Histological analysis of testes in wild-type, Elovl2^+/−, and Elovl2^−/− mice. Mature spermatozoa are shown with elongated heads in seminiferous tubules (A–C, arrows) and epididymes (D) of wild-type mice. Elovl2^+/− testis are seen with numerous spermatozoa displaying rounded, condensed heads (E–G, arrows), and the condensed nucleus frequently displays a small rounded vacuole about 1–2 µm (G, arrowhead). Epididymes of wild-type (D) and Elovl2^+/− (H) mice display spermatozoa with rounded condensed heads compared with those of wild-type epididymis. Elovl2^−/− mice displayed only spermatogonia and primary spermatocytes (I, J) with multinucleate giant cells in the lumen (K, L, arrows). (M) Spermatogenesis within the seminiferous tubules and blockage by Elovl2 ablation in Elovl2^−/− and Elovl2^+/− mice.
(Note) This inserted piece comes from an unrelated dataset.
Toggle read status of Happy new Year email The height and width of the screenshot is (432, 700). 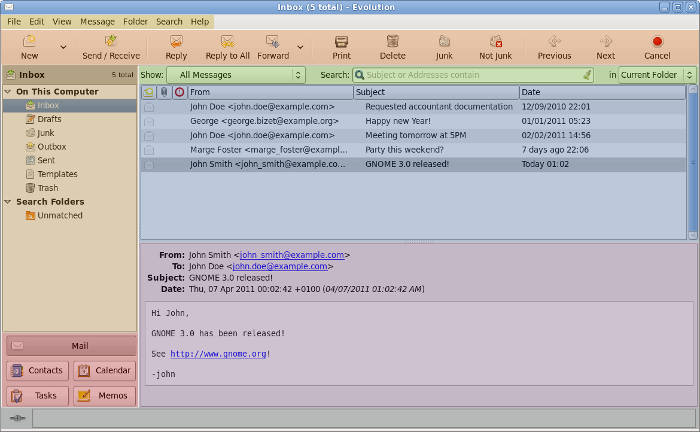pyautogui.click(x=149, y=121)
Sg, spermatogonia; pSc, primary spermatocytes; sSc, secondary spermatocytes; BTB, blood testis barrier; St, spermatides; eSt, elongated spermatides; Sz, spermatozoa.

Fig. 3.

Testicular gene expression. Analysis of the AKAP3 (A), TISP50 (B), TISP69 (C), Tnp (D) and Cttn (E) genes were examined by real-time PCR in wild-type (Wt), Elovl2 ^+/−(Hz [heterozygous]), and Elovl2^−/− (KO [knockout]) mice. Results shown are the means ± SEM of 7 Wt and Hz animals and 2 KO animals. *, P < 0.05; **, P < 0.01.

Fig. 4.

Biosynthesis of VLC-PUFAs in wild-type, Elovl2^+/−, and Elovl2^−/− mice. The composition of the testicular acyl-CoA pool was determined by extraction, derivatization, and HPLC analysis of acyl-etheno-CoAs. Carbon 17:0 istd is the internal standard acyl-CoA. A: Acyl-CoA composition of wild-type and Elovl2^−/− testes. Blue trace corresponds to Elovl2^+/+, and the red trace corresponds to Elovl2^−/− mice. *, indicates differences between the genotypes. B: Acyl-CoA composition of wild-type and Elovl2^+/− testes. Blue trace corresponds to Elovl2^+/+ mice, and the red trace corresponds to Elovl2^+/− mice. *, indicates differences between the genotypes. Results shown are pooled samples from 7 wild-type and heterozygous mice and 2 knockout animals.

Fig. 5.

In vivo VLC-PUFA biosynthesis by ELOVL2, ELOVL4, and ELOVL5. The 18:3n-3 and 18:2n-6 PUFAs were obtained from the diet and were subsequently elongated and desaturated by the indicated enzymes into longer PUFAs. ELOVL5 is involved in the elongation of PUFAs up to 22 carbons in length. ELOVL2 elongates from 20:4n-6 and 20:5n-3 series. Specifically, in the testis, ELOVL2 is involved in the biosynthesis of VLC-PUFA (≥C24) up to 30 carbons in length of the n-6 family (gray area). ELOVL4 elongates up to C38 in length. C26FADS, fatty acid desaturase.

Fig. 6.

Total fatty acid composition of liver and testis. Fatty acid composition up to C24, analyzed by gas chromatography of liver (A) and testis (B) of wild-type (wt) and Elovl2^+/− (Hz [heterozygous]) male mice and testis of two pooled wild-type and Elovl2^−/− male mice (C). Bars indicate means ± SEM from 6 animals. *, P < 0.05; **, P < 0.01.

Fig. 7.

Differences in total PUFA composition of serum. Fatty acid composition up to C24, by gas chromatography analysis of serum in wild-type and Elovl2^−/− male mice. Bars indicate means ± SEM from 3 animals per group. *, P < 0.05; **, P < 0.01; ***, P < 0.001.